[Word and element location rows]

================

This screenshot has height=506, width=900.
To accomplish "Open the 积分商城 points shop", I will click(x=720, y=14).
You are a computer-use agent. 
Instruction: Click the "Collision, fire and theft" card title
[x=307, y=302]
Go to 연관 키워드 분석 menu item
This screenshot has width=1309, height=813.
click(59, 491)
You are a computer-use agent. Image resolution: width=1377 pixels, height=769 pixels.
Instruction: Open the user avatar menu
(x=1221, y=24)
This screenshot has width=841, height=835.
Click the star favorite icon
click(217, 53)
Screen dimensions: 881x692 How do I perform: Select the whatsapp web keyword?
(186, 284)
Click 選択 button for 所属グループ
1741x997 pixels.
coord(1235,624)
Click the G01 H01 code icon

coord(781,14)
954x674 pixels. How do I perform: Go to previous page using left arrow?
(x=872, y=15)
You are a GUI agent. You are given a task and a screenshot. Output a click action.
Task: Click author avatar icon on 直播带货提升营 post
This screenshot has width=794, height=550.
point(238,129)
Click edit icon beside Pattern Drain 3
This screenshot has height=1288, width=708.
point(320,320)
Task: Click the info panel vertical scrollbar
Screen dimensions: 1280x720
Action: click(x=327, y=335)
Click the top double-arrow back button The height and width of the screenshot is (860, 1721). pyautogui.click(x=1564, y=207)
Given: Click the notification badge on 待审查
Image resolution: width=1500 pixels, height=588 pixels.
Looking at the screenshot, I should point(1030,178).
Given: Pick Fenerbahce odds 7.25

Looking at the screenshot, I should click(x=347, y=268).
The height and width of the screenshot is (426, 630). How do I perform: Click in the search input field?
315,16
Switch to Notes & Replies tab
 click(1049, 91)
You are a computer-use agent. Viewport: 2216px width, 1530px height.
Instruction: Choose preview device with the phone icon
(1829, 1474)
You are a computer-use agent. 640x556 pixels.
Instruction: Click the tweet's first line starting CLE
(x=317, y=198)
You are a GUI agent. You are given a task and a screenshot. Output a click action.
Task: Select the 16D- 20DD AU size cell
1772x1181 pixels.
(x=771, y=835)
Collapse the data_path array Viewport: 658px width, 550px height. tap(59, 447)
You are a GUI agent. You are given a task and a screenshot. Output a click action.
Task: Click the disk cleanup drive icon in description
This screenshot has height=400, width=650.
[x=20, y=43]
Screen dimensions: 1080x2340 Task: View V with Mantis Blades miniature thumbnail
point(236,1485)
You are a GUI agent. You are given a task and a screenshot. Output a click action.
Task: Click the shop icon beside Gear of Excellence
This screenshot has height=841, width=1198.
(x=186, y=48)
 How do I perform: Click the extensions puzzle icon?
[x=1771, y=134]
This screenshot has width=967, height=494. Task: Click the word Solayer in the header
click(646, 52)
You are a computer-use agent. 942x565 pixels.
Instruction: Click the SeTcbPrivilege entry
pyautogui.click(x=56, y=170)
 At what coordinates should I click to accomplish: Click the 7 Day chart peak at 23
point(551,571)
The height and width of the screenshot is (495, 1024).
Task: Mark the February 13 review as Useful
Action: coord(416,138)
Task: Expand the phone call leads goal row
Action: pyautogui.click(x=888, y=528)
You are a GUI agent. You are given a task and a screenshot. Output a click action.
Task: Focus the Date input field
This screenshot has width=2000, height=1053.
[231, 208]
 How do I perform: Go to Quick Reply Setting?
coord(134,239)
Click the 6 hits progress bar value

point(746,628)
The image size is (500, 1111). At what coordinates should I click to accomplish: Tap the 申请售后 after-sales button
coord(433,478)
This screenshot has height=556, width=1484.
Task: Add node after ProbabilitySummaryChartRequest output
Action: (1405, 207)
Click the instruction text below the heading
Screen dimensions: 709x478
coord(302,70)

================

> Work to be completed
Rewrite the rows above with each "computer-use agent" changed to "screen-control agent", keeping everything else the same.

> Written response
This screenshot has height=506, width=900.
To accomplish "Open the 积分商城 points shop", I will click(x=720, y=14).
You are a screen-control agent. 
Instruction: Click the "Collision, fire and theft" card title
[x=307, y=302]
Go to 연관 키워드 분석 menu item
This screenshot has width=1309, height=813.
click(59, 491)
You are a screen-control agent. Image resolution: width=1377 pixels, height=769 pixels.
Instruction: Open the user avatar menu
(x=1221, y=24)
This screenshot has width=841, height=835.
Click the star favorite icon
click(217, 53)
Screen dimensions: 881x692 How do I perform: Select the whatsapp web keyword?
(186, 284)
Click 選択 button for 所属グループ
1741x997 pixels.
coord(1235,624)
Click the G01 H01 code icon

coord(781,14)
954x674 pixels. How do I perform: Go to previous page using left arrow?
(x=872, y=15)
You are a GUI agent. You are given a task and a screenshot. Output a click action.
Task: Click author avatar icon on 直播带货提升营 post
This screenshot has width=794, height=550.
point(238,129)
Click edit icon beside Pattern Drain 3
This screenshot has height=1288, width=708.
point(320,320)
Task: Click the info panel vertical scrollbar
Screen dimensions: 1280x720
Action: click(x=327, y=335)
Click the top double-arrow back button The height and width of the screenshot is (860, 1721). pyautogui.click(x=1564, y=207)
Given: Click the notification badge on 待审查
Image resolution: width=1500 pixels, height=588 pixels.
Looking at the screenshot, I should point(1030,178).
Given: Pick Fenerbahce odds 7.25

Looking at the screenshot, I should click(x=347, y=268).
The height and width of the screenshot is (426, 630). How do I perform: Click in the search input field?
315,16
Switch to Notes & Replies tab
 click(1049, 91)
You are a screen-control agent. Viewport: 2216px width, 1530px height.
Instruction: Choose preview device with the phone icon
(1829, 1474)
You are a screen-control agent. 640x556 pixels.
Instruction: Click the tweet's first line starting CLE
(x=317, y=198)
You are a GUI agent. You are given a task and a screenshot. Output a click action.
Task: Select the 16D- 20DD AU size cell
1772x1181 pixels.
(x=771, y=835)
Collapse the data_path array Viewport: 658px width, 550px height. tap(59, 447)
You are a GUI agent. You are given a task and a screenshot. Output a click action.
Task: Click the disk cleanup drive icon in description
This screenshot has height=400, width=650.
[x=20, y=43]
Screen dimensions: 1080x2340 Task: View V with Mantis Blades miniature thumbnail
point(236,1485)
You are a GUI agent. You are given a task and a screenshot. Output a click action.
Task: Click the shop icon beside Gear of Excellence
This screenshot has height=841, width=1198.
(x=186, y=48)
 How do I perform: Click the extensions puzzle icon?
[x=1771, y=134]
This screenshot has width=967, height=494. Task: Click the word Solayer in the header
click(646, 52)
You are a screen-control agent. 942x565 pixels.
Instruction: Click the SeTcbPrivilege entry
pyautogui.click(x=56, y=170)
 At what coordinates should I click to accomplish: Click the 7 Day chart peak at 23
point(551,571)
The height and width of the screenshot is (495, 1024).
Task: Mark the February 13 review as Useful
Action: coord(416,138)
Task: Expand the phone call leads goal row
Action: pyautogui.click(x=888, y=528)
You are a GUI agent. You are given a task and a screenshot. Output a click action.
Task: Focus the Date input field
This screenshot has width=2000, height=1053.
[231, 208]
 How do I perform: Go to Quick Reply Setting?
coord(134,239)
Click the 6 hits progress bar value

point(746,628)
The image size is (500, 1111). At what coordinates should I click to accomplish: Tap the 申请售后 after-sales button
coord(433,478)
This screenshot has height=556, width=1484.
Task: Add node after ProbabilitySummaryChartRequest output
Action: (1405, 207)
Click the instruction text below the heading
Screen dimensions: 709x478
coord(302,70)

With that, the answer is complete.